- Work to complete: Which lines of the entries below run from the one holding "Sign Up (137, 2188)" to the one holding "非唠不可 (517, 39)", inclusive? Set down exactly those lines and no others.

- Data provided:
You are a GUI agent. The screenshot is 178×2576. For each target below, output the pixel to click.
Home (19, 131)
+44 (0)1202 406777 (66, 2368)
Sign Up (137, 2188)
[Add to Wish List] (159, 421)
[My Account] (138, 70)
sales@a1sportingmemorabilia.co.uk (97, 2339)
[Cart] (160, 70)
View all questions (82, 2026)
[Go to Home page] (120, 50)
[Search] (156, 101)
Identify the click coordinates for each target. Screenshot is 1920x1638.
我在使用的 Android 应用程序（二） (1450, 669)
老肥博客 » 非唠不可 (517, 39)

...

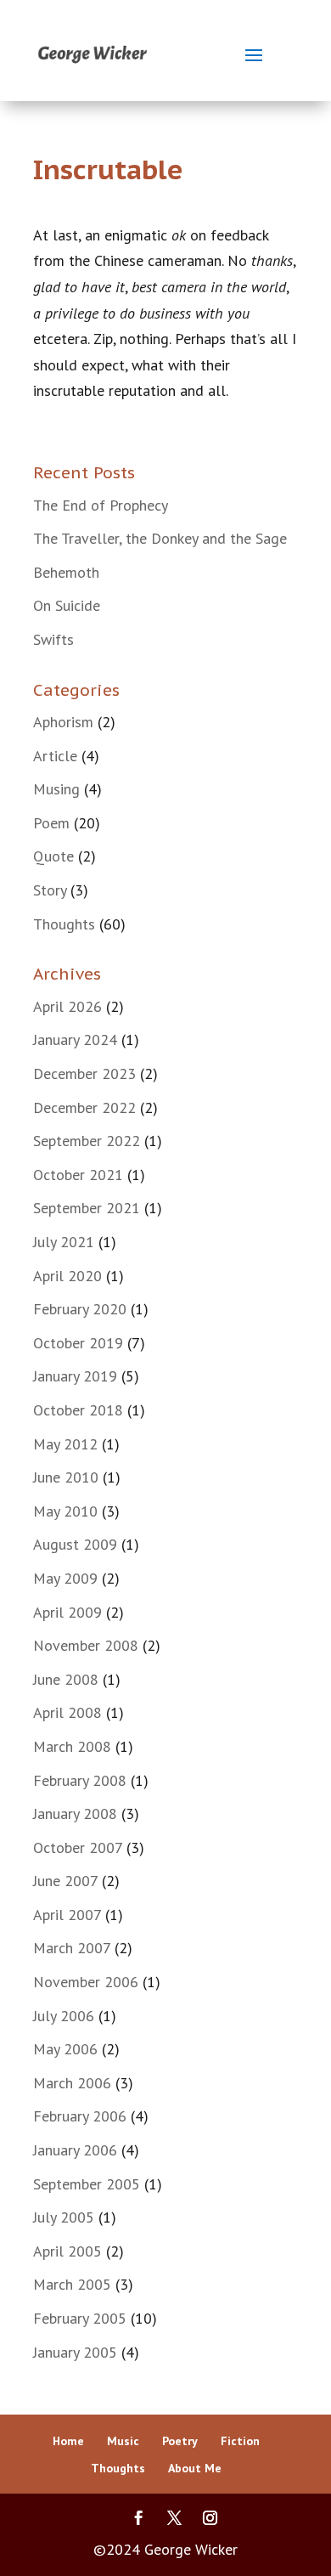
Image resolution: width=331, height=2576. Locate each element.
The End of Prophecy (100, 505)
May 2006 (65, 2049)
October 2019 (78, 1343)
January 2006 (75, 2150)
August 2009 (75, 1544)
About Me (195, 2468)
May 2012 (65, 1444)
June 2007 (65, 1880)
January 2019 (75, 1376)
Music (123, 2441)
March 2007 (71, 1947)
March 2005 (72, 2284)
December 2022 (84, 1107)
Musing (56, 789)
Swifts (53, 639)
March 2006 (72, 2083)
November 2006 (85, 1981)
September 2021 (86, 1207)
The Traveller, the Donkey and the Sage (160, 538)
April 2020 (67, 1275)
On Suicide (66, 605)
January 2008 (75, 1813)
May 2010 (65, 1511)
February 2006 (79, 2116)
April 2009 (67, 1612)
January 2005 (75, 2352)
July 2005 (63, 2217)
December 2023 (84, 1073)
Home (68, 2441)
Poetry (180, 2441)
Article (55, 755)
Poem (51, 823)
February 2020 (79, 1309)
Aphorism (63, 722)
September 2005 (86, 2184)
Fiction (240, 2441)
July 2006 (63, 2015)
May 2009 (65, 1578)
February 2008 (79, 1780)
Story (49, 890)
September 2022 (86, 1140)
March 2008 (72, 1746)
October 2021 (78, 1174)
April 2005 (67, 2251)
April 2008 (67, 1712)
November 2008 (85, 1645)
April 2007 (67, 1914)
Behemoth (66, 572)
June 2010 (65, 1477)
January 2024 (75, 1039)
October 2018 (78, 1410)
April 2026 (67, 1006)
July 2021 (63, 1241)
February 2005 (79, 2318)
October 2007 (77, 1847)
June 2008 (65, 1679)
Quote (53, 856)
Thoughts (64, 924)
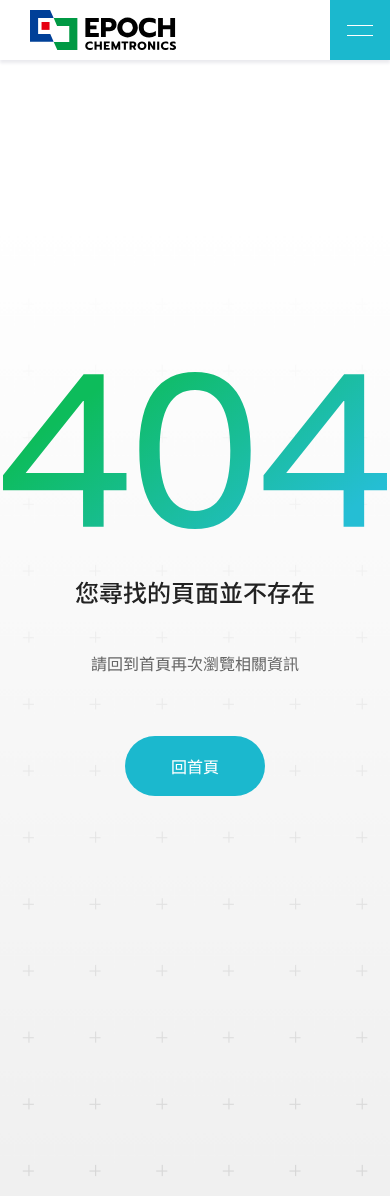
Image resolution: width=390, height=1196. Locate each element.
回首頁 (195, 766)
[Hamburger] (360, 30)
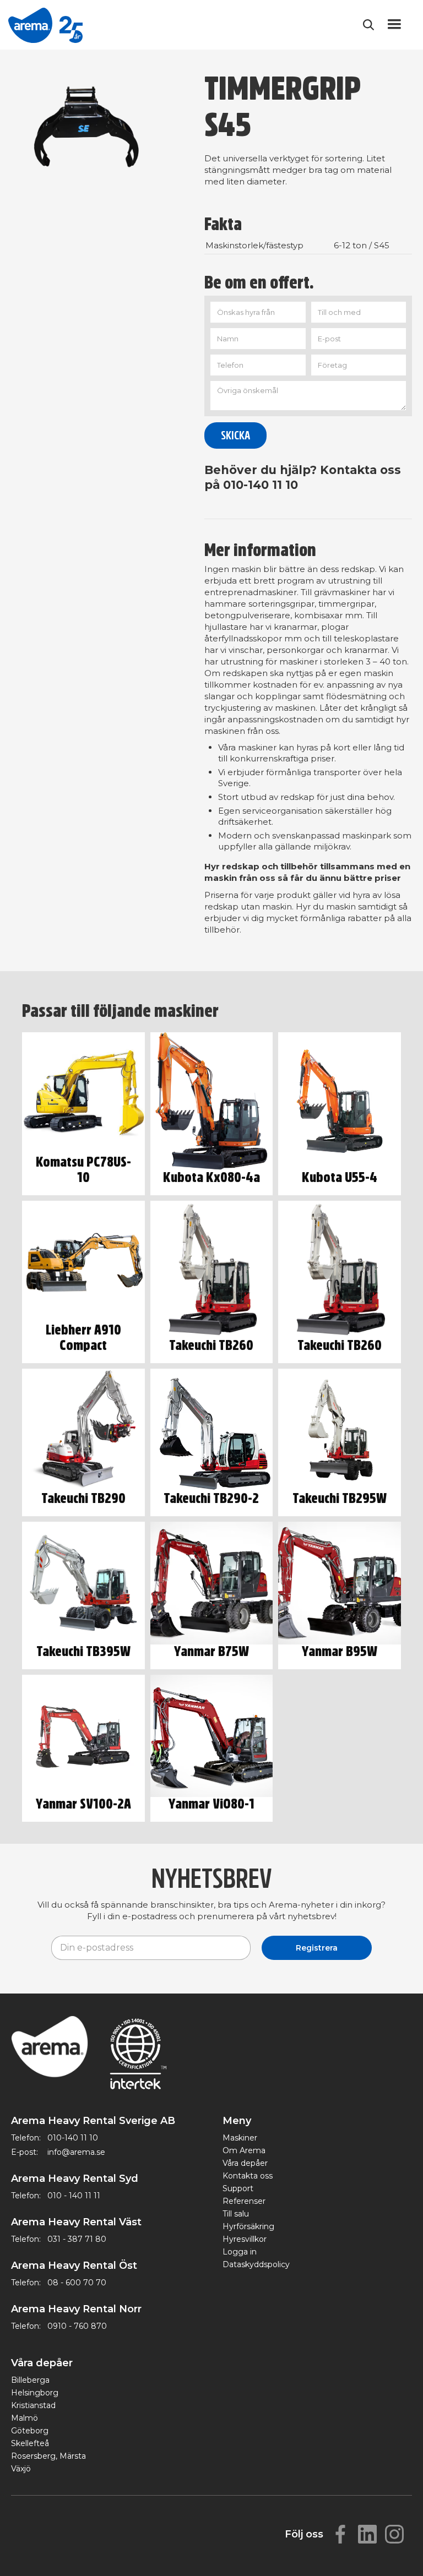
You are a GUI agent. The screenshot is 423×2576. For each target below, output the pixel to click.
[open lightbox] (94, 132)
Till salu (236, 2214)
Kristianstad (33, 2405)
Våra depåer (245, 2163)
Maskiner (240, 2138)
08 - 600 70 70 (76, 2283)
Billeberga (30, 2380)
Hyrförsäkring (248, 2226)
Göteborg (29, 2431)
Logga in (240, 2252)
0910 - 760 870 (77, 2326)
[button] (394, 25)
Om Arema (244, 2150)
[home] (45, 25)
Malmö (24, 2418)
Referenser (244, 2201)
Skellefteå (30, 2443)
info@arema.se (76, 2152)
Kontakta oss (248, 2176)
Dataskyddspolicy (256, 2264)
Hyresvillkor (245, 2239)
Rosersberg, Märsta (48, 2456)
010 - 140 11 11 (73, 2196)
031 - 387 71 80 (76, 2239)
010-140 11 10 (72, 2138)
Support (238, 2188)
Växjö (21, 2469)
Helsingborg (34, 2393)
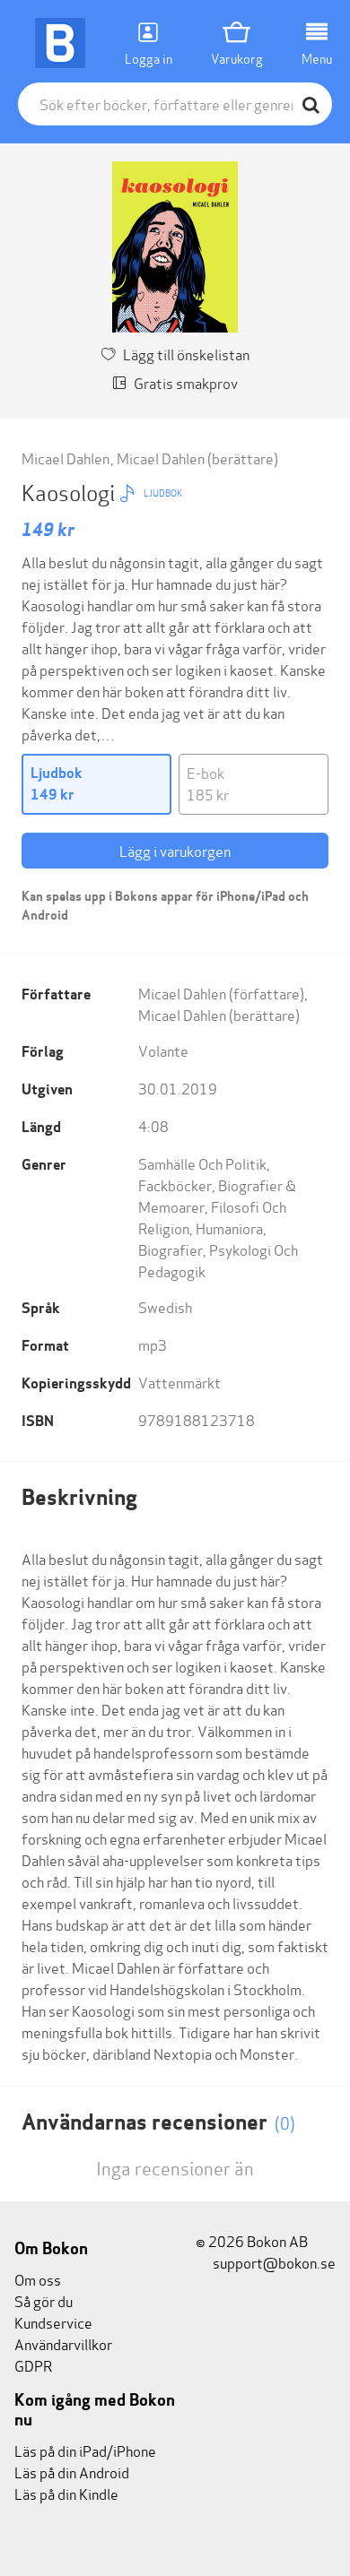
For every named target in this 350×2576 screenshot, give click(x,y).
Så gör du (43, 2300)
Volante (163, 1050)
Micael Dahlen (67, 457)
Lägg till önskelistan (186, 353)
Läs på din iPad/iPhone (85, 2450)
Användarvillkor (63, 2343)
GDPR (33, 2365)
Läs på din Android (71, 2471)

- Answer box:
Sign Up (137, 2188)
[Add to Wish List] (159, 421)
[My Account] (138, 70)
sales@a1sportingmemorabilia.co.uk (97, 2339)
[Cart] (160, 70)
View all questions (82, 2026)
[Go to Home page] (120, 50)
[Search] (156, 101)
Identify the click coordinates for each target. Screenshot is 1920x1638.
我在使用的 Android 应用程序（二） (1450, 669)
老肥博客 » 非唠不可 (517, 39)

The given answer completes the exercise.